中国の地勢は西高東低で、山地や高原、丘陵が陸地面積の67%、盆地と平野が33%を占めている。山脈は東西または北東から南西に向かうことが多い。阿爾泰(アルタイ)山、天山、崑崙山、カラコルム山、ヒマラヤ山、陰山、秦嶺、南嶺、大興安嶺、長白山、太行山、武夷山、横断山脈などの主要な山脈がある。西部には世界最高・最大を誇る青蔵(チベット)高原を有し、平均標高4000メートルを超えることから「世界の屋根」として知られる。チョモランマは標高8844.43メートルと世界最高峰を誇る。チベット高原から北の国境線に向けて、中国の地勢の第二段を成す内蒙古高原、黄土高原、四川盆地と雲貴高原が広がる。大興安嶺-太行山-巫山-武陵山-雪峰山沿線以東の海岸線までは平野と丘陵からなる第三段が広がる。海岸線以東以南の大陸棚には豊富な海底資源が埋蔵されている。
中国の気候は、冬は南北の温度差が大きく、夏は地域を問わず全国的に高温となる。東と西の乾燥の差は激しく、その複雑さと多様さ、季節風気候の顕著さなどが特徴として挙げられる。中国は世界最大の大陸・ユーラシア大陸の東部、世界最大の大洋・太平洋の西岸に位置する。また、南西方面はインド洋と近接するため、その気候は大陸と大洋の両方から著しい影響を受ける。冬は大陸から海に吹く偏北風、夏は海から陸地に吹く偏南風が盛んである。冬に吹く風はアジアの内陸部で発生する冷たく乾燥したもので、その影響により中国の大半の地域で冬は降水量が少なく、気温も低い。北方は特にその傾向が強い。夏の風は南東の太平洋と南西のインド洋から流れる暖かく湿ったもので、その影響によって全国的に降水が増え、雨季と夏季が重なる。さらに中国は冬と夏の季節風交代の影響を広く受け、世界でも最も典型的な季節風と最も顕著な季節風気候を有する地域と言える。同じ緯度の他地域と比べて、冬の気温が低い一方で夏は高く、一年の気温差が大きくなり、降水は夏に集中する。中国の季節風気候は大陸性が強いため、大陸性季節風気候とも称される。

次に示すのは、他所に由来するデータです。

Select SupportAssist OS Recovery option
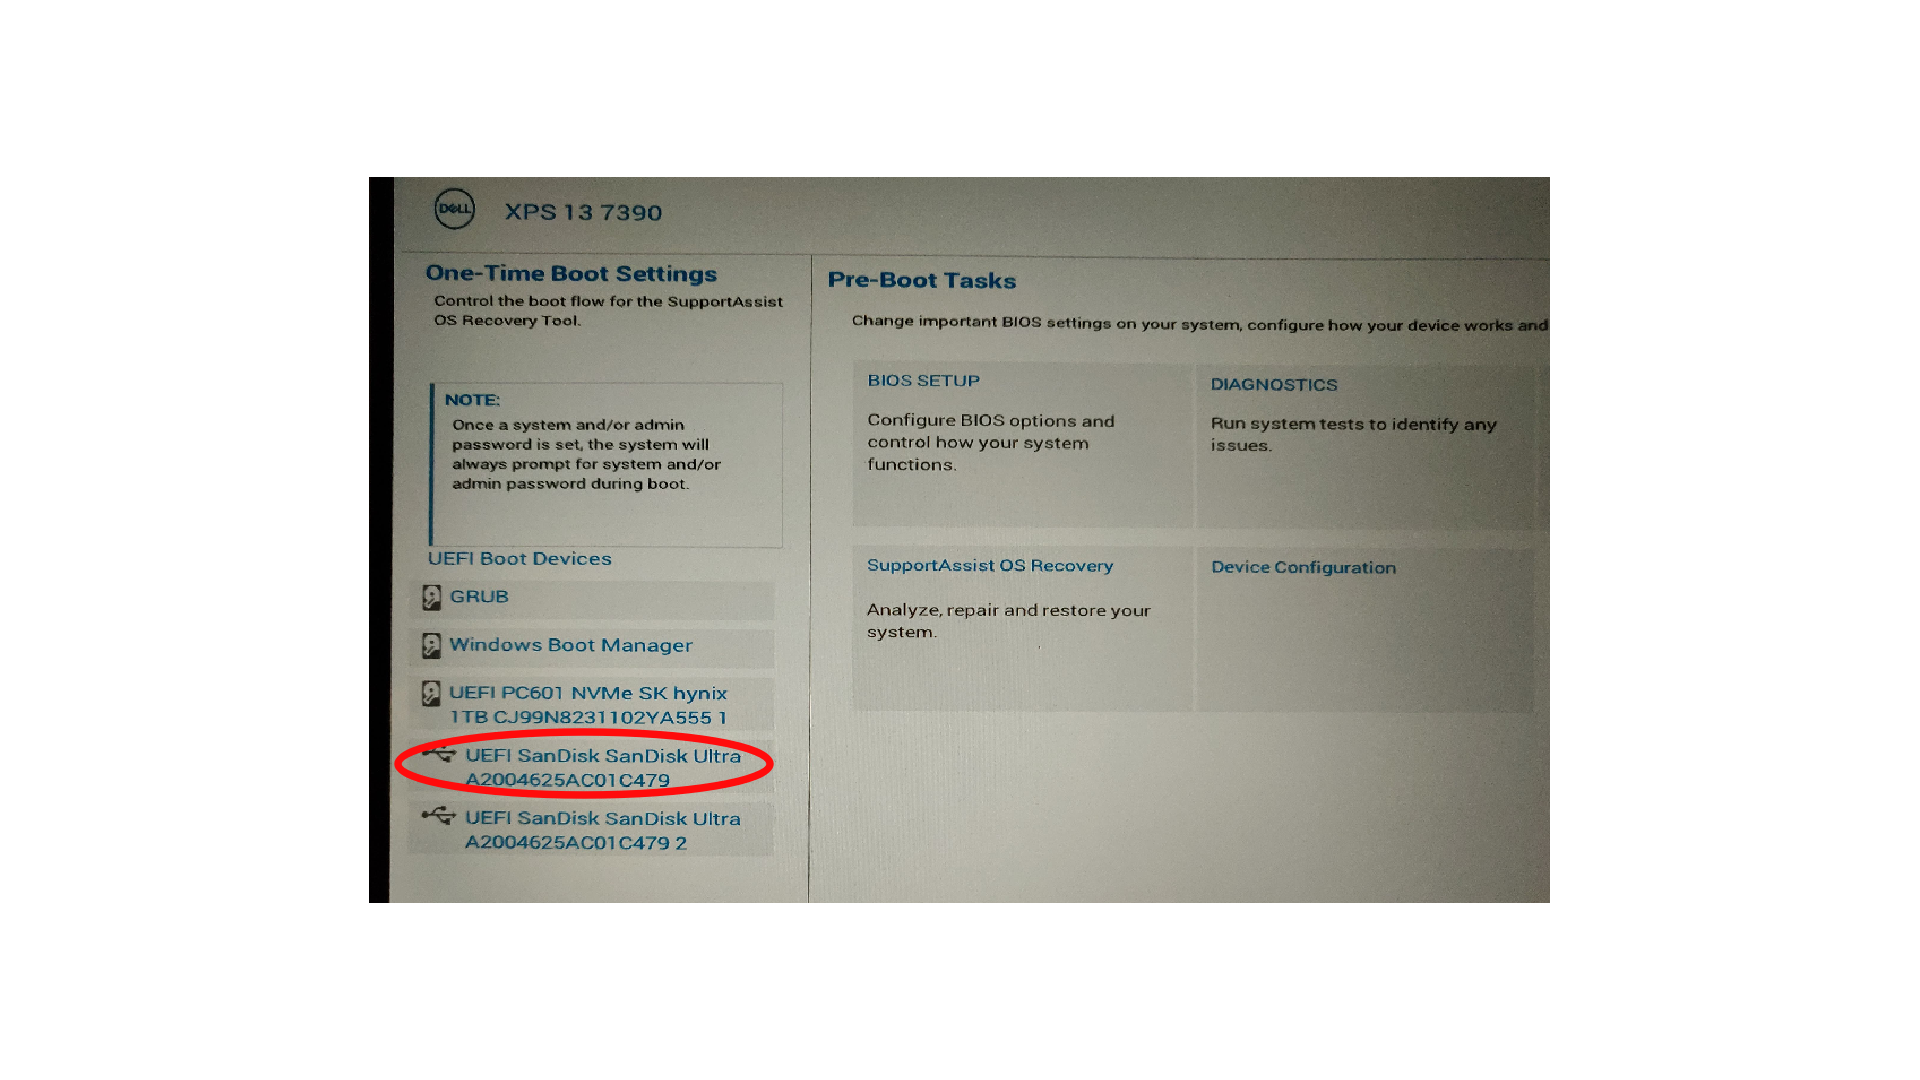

中国には多くの川や湖がある。川や湖は中国の地理環境を構成する重要な一部となっているだけではなく、恵まれた貴重な自然資源でもある。
中国は川の数が最も多い国の一つである。長江、黄河、珠江、淮河と言った本流の長い大河があり、流域面積1000平方キロを超える川は1500本を数え、京杭大運河に代表される人工川システムも存在する。
中国の湖もまた多く、分布に著しい地域差が見られる。1平方キロ以上の面積を持つ湖は全国に2693カ所ある。長江の中流・下流域には、洞庭湖、太湖、鄱陽湖などに代表される中国最大の淡水湖群が分布する。西部のチベット高原にも湖が集中し、多くは青海湖やナムツォのような内陸塩水湖である。
中国は世界でも動物資源の最も豊富な国の一つである。統計によると、全国には陸棲脊髄動物が約2070種あり、世界の9.8%を占め、そのうち鳥類1170種、獣類400種、両生類184種で、それぞれ世界の13.5%、11.3%、7.3%を占める。中でもジャイアントパンダやヨウスコウカワイルカ、スナメリ、クチジロジカ、ヨウスコウワニ、ハシナガチョウザメなど、原生種が中国にしか存在しない希少動物は世界中の観光客から注目されている。
中国は国土が広大なうえ、地形が複雑で気候も多様なため、植生の種類が豊富である。種子植物は300科2980属24600種ある。被子植物は2946属(世界の被子植物の属総数の23.6%を占める)。メタセコイアや銀杏など古来の植物は世界の他地域では絶滅し、中国にだけ残る「生きた化石」である。中国の種子植物は寒帯、温帯、熱帯の三気候帯を跨り、その種類は欧州全体を合わせたものよりも遥かに上回る。世界で植物資源が最も豊富な国の一つである。